──────── Recorded data
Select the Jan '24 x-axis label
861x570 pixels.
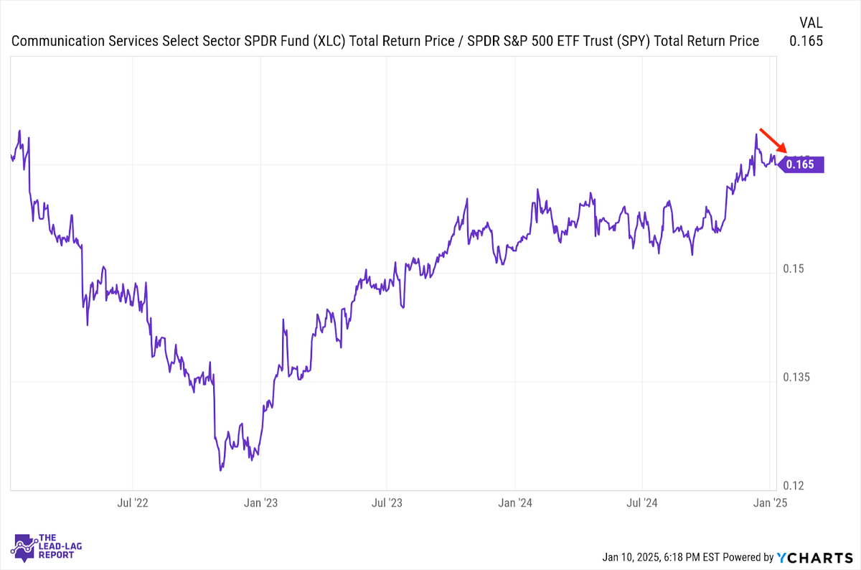point(516,502)
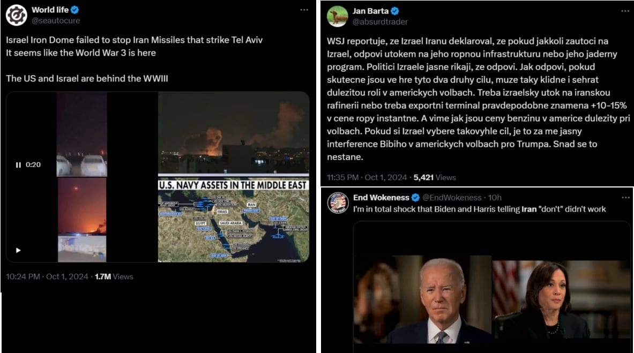Open U.S. Navy Assets map image
This screenshot has width=634, height=353.
(x=233, y=220)
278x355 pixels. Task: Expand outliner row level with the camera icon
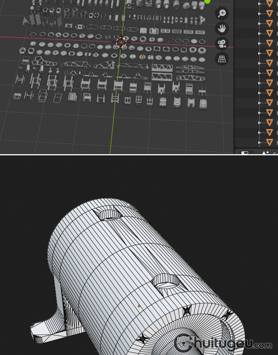259,43
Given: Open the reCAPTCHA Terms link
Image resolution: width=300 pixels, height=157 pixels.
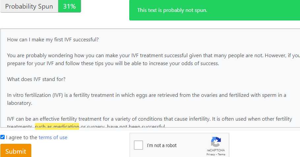Looking at the screenshot, I should point(222,154).
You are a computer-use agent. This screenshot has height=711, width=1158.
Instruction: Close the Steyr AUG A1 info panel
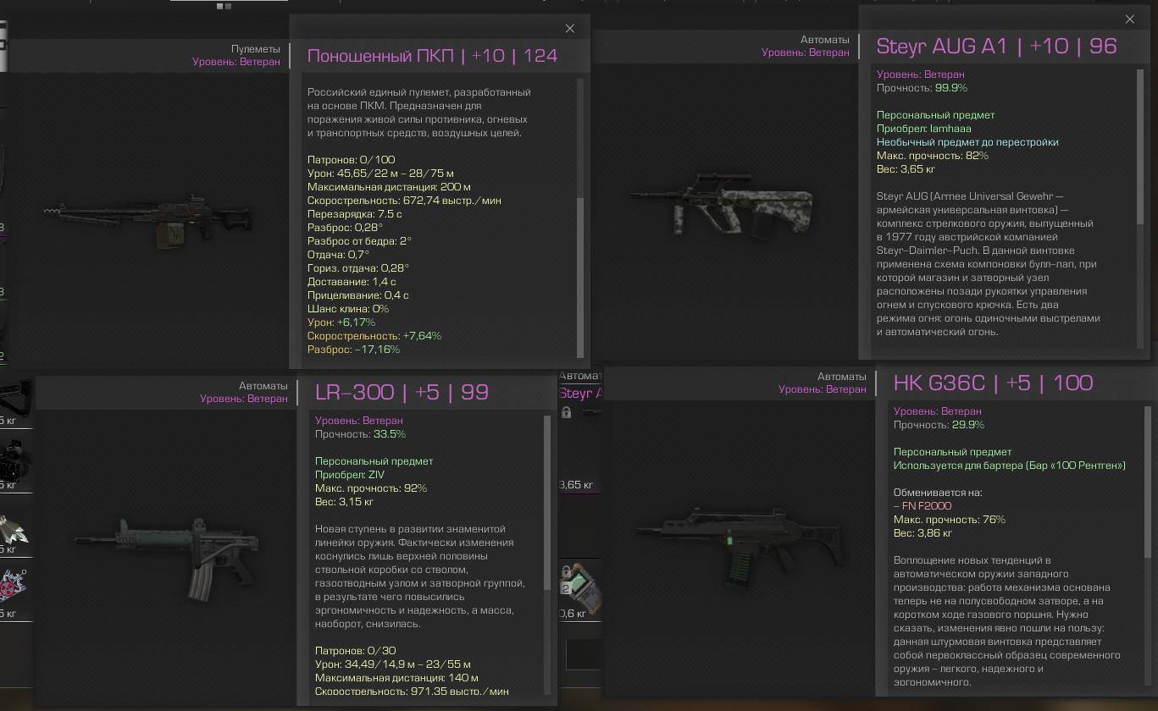click(1129, 19)
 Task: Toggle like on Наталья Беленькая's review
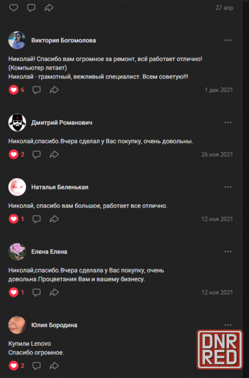(x=14, y=219)
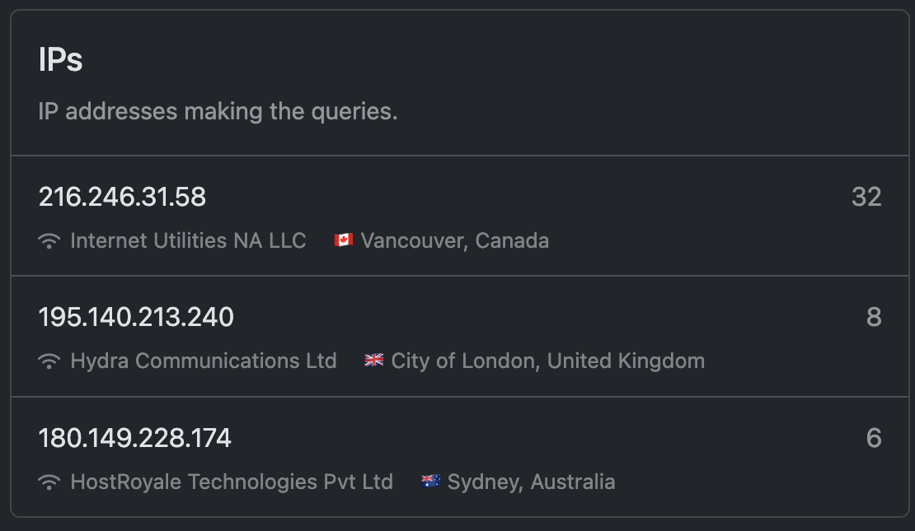Click the Canada flag icon
The width and height of the screenshot is (915, 531).
(343, 240)
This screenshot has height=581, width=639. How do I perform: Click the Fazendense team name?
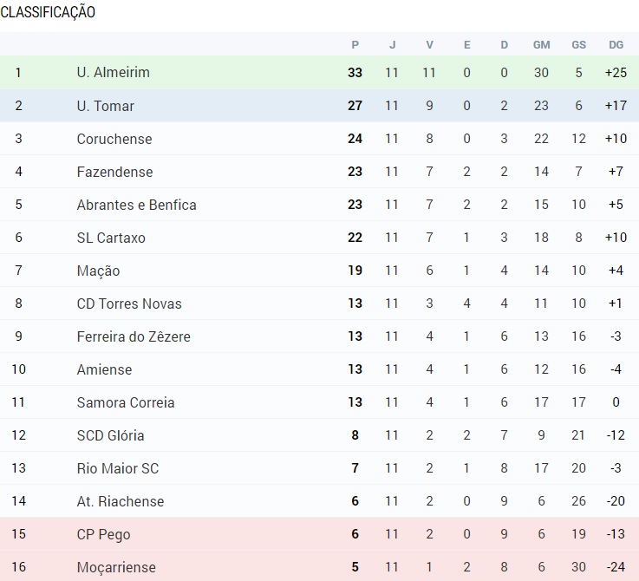115,172
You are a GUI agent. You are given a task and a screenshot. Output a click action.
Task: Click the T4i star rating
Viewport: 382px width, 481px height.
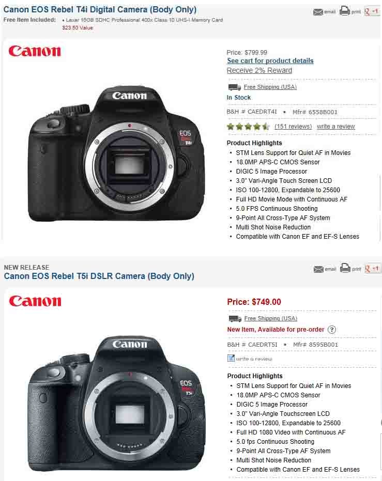(x=248, y=127)

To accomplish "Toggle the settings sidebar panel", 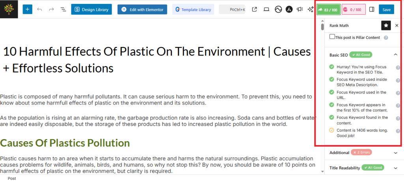I will point(371,9).
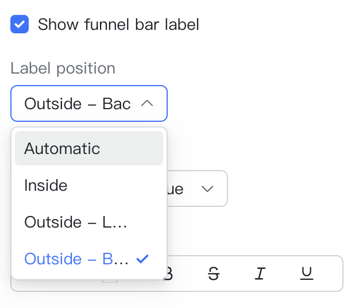The image size is (355, 308).
Task: Enable strikethrough formatting
Action: 214,274
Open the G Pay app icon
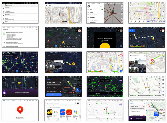This screenshot has height=123, width=167. pos(56,112)
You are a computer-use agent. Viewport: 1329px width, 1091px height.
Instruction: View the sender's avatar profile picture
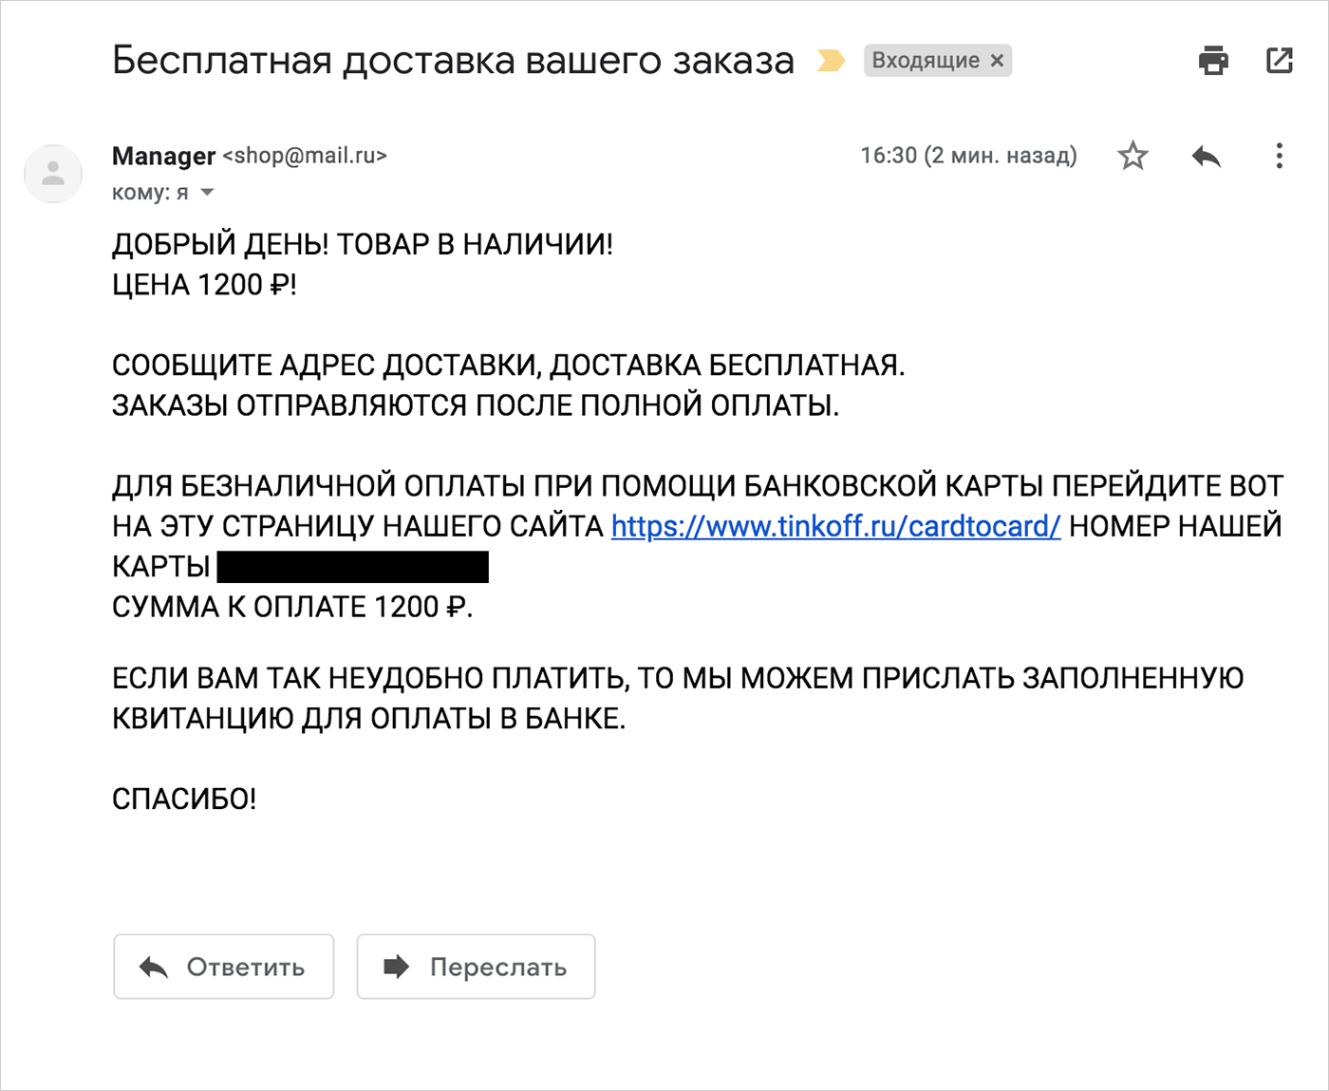(x=53, y=174)
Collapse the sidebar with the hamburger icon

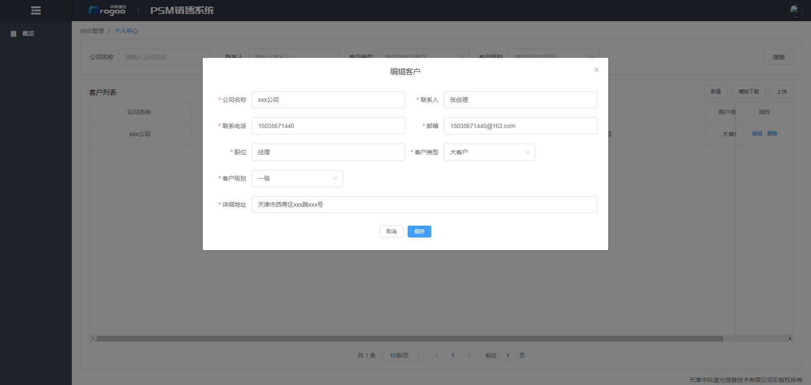click(36, 11)
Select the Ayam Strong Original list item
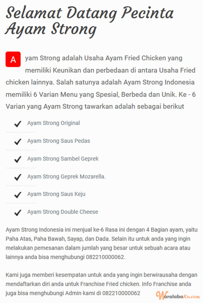This screenshot has width=203, height=303. 53,123
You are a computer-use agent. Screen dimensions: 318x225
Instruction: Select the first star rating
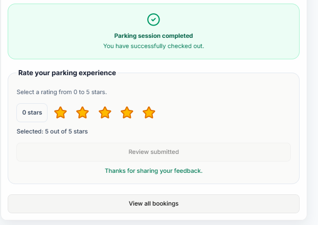[60, 113]
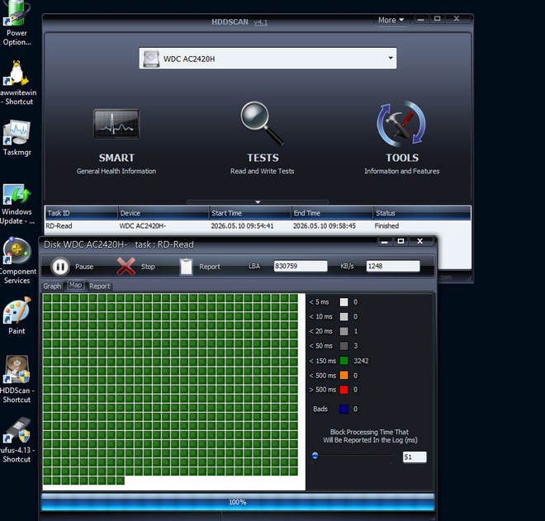The height and width of the screenshot is (521, 545).
Task: Open Paint desktop shortcut
Action: (17, 315)
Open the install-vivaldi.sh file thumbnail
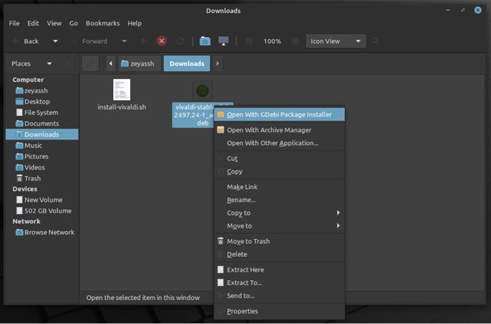 click(122, 89)
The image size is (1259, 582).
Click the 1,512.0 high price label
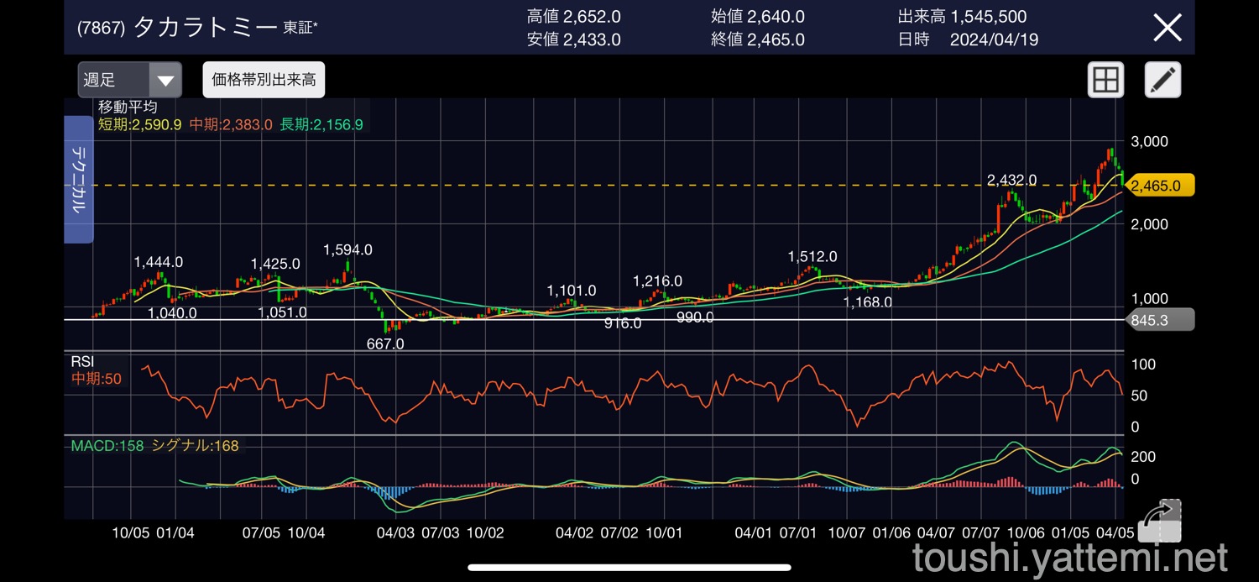pyautogui.click(x=812, y=257)
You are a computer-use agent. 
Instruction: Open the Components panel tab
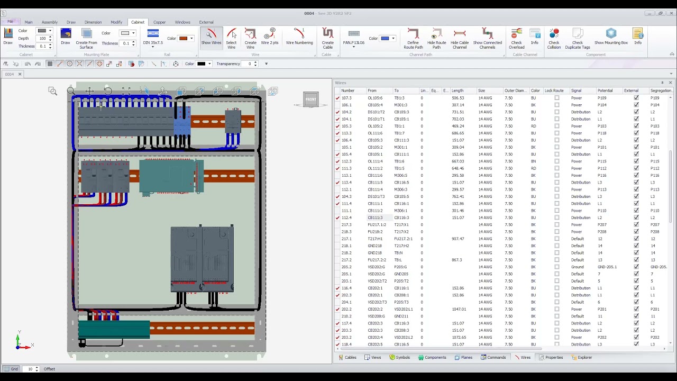(432, 357)
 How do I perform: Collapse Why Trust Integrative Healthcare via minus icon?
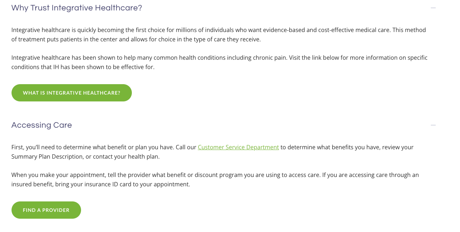pos(433,8)
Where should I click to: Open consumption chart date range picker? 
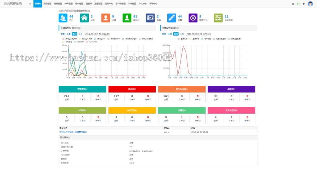pos(198,34)
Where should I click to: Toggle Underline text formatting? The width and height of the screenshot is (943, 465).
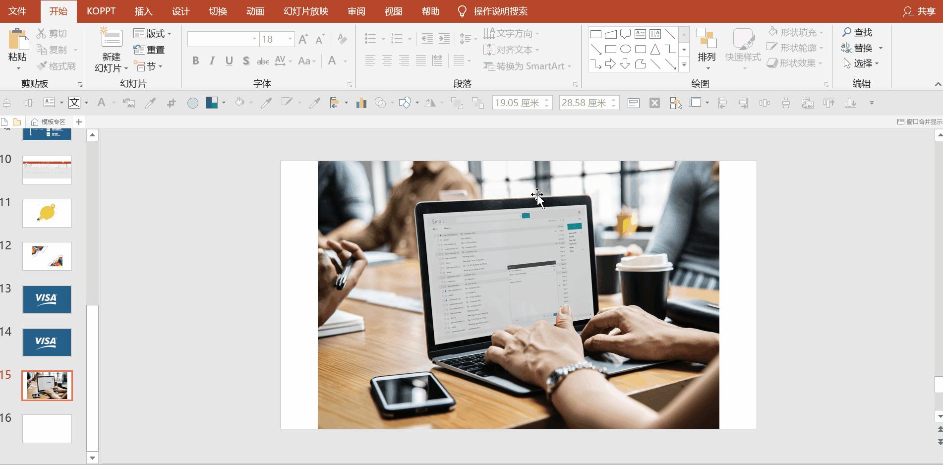(229, 61)
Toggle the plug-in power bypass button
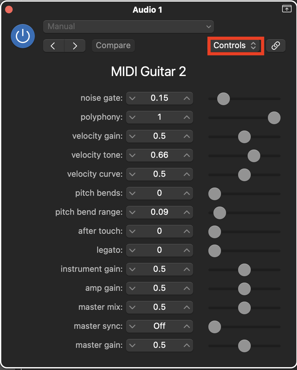Viewport: 297px width, 370px height. coord(23,36)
────────────────
Task description: Copy exactly the lines from the one containing "Where should I click to: Open" through the final line of the records above, both included, and leave out any pictures.

Written answer:
Where should I click to: Open consumption chart date range picker? 
pos(198,34)
Where should I click to: Toggle Underline text formatting? The width and height of the screenshot is (943, 465).
(229, 61)
Toggle the plug-in power bypass button
Viewport: 297px width, 370px height. coord(23,36)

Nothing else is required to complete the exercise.